Gender Differences and the Making of Liturgical History: Lifting a Veil on Liturgy’s Past

Download PDF: Anderson, Gender Differences

By Teresa Berger

Burlington, Vermont: Ashgate Press, 2011. 220 pages. $39.95.


 

Two key questions shape the goal of this book: First, how do we “write gender back into the ‘facts’ of liturgical history?” (28) Second, when we do so, what are the consequences for liturgical history and the “authorizing claims” liturgical and dogmatic theologians are inclined to make based on that history? As she answers these questions in Gender Differences and the Making of Liturgical History, Teresa Berger not only works to both retrieve the voices, practices, and traditions of Christian women at worship, but also widens the scope of “gendering processes” beyond the common binary of “woman” and “man” to include “intersexed persons, ascetic virgins, eunuchs, and priestly men” (xiii). It is this wider scope that sets this book apart from some of her earlier work, especially Women’s Ways of Worship (Pueblo / Liturgical Press, 1999), in which she focused on the retrieval of women’s voices and liturgical practices.

Berger’s questions may seem to focus on the interests of liturgical historians, but her work should also be of interest to those who work in disciplines related to practical theology for two reasons: First, Berger presses those concerned with Christian practices and their histories to attend to a wider range of source material than often has been the case. In particular, she helps us attend to the ways in which such things as the visual and musical arts, medical treatises, clothing, and architecture lead us to access a more truthful history of Christian liturgy. Second, she seeks to use this reconfigured history to open a much needed space for more “nuanced reflections in a world where gender differences continue to be alive and well in worship” (33).

Berger structures her book in three parts: a methodological framework, a set of four studies through which she demonstrates that method, and a concluding exploration of the implications of this new liturgical historiography for the continuing work of liturgical reform.
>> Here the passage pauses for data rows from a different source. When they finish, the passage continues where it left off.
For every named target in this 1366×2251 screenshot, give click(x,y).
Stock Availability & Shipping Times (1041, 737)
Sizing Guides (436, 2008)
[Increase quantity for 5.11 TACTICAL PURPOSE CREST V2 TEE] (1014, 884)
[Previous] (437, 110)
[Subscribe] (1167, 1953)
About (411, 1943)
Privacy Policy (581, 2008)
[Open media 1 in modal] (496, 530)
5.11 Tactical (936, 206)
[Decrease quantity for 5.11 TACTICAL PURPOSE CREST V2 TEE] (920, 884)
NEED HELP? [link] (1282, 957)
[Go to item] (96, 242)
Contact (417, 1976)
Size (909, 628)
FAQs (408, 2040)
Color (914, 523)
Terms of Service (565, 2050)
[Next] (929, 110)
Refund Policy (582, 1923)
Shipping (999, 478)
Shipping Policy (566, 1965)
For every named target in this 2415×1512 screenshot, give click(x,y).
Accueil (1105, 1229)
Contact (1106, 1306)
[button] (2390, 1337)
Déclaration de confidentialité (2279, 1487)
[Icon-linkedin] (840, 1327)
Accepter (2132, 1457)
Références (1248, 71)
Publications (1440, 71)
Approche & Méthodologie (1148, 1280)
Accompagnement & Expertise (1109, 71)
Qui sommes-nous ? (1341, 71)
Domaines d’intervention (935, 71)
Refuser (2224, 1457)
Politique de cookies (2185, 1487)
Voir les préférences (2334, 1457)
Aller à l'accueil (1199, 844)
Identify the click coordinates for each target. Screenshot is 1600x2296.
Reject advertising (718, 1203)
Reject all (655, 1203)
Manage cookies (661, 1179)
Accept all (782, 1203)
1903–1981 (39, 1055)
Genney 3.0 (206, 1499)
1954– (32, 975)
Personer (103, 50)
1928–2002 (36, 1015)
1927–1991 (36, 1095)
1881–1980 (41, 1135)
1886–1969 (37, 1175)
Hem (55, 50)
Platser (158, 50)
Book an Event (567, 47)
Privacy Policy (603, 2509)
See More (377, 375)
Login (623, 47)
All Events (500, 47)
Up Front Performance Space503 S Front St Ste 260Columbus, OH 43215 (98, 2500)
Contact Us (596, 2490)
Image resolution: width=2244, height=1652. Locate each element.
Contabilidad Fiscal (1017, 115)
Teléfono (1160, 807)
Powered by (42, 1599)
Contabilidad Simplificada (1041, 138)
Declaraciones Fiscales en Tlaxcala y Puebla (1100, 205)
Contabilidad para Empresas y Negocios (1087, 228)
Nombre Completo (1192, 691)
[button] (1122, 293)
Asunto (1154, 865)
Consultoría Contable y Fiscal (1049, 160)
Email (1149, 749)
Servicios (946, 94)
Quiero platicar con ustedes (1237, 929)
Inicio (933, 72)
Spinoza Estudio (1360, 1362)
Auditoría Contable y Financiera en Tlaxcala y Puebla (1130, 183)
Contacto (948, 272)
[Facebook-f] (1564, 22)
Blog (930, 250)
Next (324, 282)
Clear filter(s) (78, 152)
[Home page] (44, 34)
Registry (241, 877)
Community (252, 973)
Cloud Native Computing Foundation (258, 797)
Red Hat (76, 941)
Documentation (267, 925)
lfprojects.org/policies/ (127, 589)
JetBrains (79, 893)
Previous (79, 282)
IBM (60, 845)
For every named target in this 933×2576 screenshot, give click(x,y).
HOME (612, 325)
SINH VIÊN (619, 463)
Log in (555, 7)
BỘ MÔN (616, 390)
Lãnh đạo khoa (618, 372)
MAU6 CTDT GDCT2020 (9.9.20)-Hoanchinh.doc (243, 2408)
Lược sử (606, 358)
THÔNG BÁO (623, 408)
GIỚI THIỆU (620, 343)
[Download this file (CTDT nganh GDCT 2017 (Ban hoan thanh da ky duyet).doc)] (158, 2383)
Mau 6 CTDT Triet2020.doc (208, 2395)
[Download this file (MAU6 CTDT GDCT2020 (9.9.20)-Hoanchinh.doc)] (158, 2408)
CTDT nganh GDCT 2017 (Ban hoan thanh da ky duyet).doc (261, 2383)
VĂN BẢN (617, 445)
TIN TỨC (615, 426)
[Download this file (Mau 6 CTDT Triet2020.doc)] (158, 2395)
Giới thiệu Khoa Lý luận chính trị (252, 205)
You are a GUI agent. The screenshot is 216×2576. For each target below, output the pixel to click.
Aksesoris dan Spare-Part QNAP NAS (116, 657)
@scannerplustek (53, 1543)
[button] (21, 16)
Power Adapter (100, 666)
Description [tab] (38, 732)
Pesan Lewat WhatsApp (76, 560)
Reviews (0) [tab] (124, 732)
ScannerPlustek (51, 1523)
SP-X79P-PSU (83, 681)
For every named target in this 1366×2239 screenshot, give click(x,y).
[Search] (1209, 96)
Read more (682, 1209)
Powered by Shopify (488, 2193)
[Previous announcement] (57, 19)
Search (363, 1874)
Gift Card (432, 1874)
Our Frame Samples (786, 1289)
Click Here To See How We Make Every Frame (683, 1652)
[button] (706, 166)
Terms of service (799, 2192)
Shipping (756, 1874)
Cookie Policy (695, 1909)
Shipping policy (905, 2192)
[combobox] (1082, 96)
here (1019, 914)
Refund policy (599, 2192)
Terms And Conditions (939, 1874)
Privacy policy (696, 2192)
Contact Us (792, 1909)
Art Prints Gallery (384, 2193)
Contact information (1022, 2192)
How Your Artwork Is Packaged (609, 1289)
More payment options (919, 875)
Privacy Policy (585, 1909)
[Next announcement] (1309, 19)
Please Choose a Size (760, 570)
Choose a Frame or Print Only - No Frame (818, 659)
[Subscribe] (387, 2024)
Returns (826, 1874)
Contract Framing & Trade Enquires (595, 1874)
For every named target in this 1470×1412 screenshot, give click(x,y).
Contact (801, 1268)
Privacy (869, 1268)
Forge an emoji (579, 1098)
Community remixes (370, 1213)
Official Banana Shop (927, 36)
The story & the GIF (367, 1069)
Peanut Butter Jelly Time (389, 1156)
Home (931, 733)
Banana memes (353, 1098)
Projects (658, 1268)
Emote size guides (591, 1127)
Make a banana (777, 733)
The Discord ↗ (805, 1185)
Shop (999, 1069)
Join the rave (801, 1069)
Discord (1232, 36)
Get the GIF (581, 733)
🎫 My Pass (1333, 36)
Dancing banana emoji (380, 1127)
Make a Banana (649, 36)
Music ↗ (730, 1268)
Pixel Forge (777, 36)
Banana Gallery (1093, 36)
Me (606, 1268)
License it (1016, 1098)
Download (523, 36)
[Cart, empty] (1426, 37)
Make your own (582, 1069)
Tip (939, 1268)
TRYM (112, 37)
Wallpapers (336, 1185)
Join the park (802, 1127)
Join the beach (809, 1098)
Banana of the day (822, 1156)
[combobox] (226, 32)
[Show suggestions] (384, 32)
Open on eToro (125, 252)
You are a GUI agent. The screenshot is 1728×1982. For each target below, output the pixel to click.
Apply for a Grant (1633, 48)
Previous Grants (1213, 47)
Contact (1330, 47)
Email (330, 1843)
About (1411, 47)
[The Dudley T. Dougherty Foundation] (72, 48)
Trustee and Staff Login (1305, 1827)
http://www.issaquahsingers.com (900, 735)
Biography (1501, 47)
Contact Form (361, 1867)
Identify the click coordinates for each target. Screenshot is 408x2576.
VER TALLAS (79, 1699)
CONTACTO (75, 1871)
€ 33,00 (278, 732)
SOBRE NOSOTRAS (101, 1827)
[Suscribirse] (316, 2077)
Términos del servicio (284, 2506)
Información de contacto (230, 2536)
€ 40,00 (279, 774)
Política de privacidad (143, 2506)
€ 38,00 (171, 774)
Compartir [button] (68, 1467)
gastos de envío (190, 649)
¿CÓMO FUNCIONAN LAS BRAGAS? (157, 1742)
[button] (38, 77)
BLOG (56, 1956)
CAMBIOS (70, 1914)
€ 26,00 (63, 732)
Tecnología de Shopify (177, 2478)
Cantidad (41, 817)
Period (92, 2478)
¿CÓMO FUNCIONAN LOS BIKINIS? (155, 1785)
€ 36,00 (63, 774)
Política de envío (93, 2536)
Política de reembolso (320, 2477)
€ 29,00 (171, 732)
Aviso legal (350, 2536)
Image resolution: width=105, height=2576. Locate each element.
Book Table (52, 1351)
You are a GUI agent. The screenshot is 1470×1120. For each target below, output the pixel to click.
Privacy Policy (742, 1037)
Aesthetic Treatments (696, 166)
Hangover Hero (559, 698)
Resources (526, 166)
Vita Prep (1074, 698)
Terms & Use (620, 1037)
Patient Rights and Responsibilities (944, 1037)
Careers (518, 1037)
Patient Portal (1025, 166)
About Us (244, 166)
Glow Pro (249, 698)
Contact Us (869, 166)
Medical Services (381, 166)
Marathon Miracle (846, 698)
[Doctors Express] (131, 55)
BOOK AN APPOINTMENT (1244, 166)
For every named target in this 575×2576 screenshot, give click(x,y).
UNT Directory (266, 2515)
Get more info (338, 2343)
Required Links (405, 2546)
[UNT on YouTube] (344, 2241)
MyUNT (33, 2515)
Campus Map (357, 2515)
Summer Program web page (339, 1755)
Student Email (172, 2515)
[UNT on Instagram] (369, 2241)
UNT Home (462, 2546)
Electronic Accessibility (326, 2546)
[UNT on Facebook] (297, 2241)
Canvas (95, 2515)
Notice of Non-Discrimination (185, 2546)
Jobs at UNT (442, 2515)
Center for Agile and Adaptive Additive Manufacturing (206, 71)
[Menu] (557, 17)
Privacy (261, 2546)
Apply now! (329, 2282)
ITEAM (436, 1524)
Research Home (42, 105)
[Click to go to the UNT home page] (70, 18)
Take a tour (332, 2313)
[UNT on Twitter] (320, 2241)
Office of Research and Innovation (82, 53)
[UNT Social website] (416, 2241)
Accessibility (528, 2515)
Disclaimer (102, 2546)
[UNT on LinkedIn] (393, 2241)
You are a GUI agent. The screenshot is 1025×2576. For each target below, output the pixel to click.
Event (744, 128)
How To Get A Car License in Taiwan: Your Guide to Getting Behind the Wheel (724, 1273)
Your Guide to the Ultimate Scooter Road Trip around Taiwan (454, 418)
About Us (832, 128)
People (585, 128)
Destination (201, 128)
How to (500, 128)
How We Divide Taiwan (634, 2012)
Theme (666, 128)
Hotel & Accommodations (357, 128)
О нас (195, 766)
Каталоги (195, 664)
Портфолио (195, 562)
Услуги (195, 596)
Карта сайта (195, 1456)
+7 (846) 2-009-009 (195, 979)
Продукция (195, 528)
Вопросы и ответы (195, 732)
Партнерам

The first part is further divided into two chapters. One provides a concise overview of liturgical historiography and its problems and locates her work in this tradition and its development. The second introduces her methodological conversation with gender studies and sets out her methodological convictions: that gender is a “relational category and has to be displayed as such,” that gender applies “to all gendering processes and identities,” and that “‘gender’ is not a stable universal” (30–31).

Although Berger calls the four chapters that make up part two of the book “case studies,” they are more accurately described as topical studies that she launches from a particular event, narrative, object, or practice. Nevertheless, they are both interesting and informative. In the first of these, she explores the ways in which “gender processes…influence the intersections and relationship between spaces” (41), especially the intersection of public, ecclesial, and domestic spaces, and how gender shapes movement within such spaces. The second explores eucharistic practices, with attention to images of Jesus and Lady Wisdom as host and food, of the eucharist as mother’s milk, and of an ascetic virgin’s eucharistic presidency. Consistent with recent scholarship on eucharistic origins, Berger uncovers a richer and more diverse history and theology than has been evident in earlier theological discussions. In the third study Berger turns her attention to the ways in which “bodily flows” created (or were used to create) impediments to liturgical participation. Here she looks at the ways in which not only menstruation but also nocturnal emissions, sexual relations, and birth-giving all provided opportunity for discussions of ritual impurity at a time in which there was a growing sense of awe around eucharistic reception. She also examines the ways in which such discussions shaped, and were shaped by, gender identities and states (125–26). In her fourth study, she focuses on liturgical leadership, particularly the relationship between changing understandings of masculinity that were and are considered appropriate for liturgical presidency. Opening this chapter with an exploration of the acceptance of castrati in the Sistine Chapel choir, she then turns to consider the place of eunuchs in liturgical leadership and concludes with a discussion of the priestly role of Mary, the one who “first offered to the world the body of Christ” (148). It is in this chapter, with its attention to the “shifting codes of masculinity,” that Berger seems most successful in pressing the understanding of gender beyond “woman” and “man.” Perhaps this is only because previous historical work by Berger and others has made women’s identities and roles more visible—at least in liturgical history, whereas other gendered forms such as eunuchs have remained largely invisible.

Berger notes in her conclusion that “gendered realities are of principal importance for a history of liturgy because they display worship as a lived, embodied, corporal, and corporate practice” (161). As she so ably demonstrates throughout the book, “lifting the veil” on this history permits us to see that there is no ungendered history of Christian liturgy and its traditions; liturgical historiography either hides that history behind veils of power, privilege, and social constructions of normativity or it enables us to more fully see the human diversity that is the body of Christ, the church. As Berger also demonstrates, the unveiling of this history should make the church much more circumspect in its claims that the church’s tradition has always permitted or prohibited some particular form of gender-defined participation in its liturgical practices.

By E. Byron Anderson
E. Byron Anderson is the Styberg Associate Professor of Worship at Garrett-Evangelical Theological Seminary.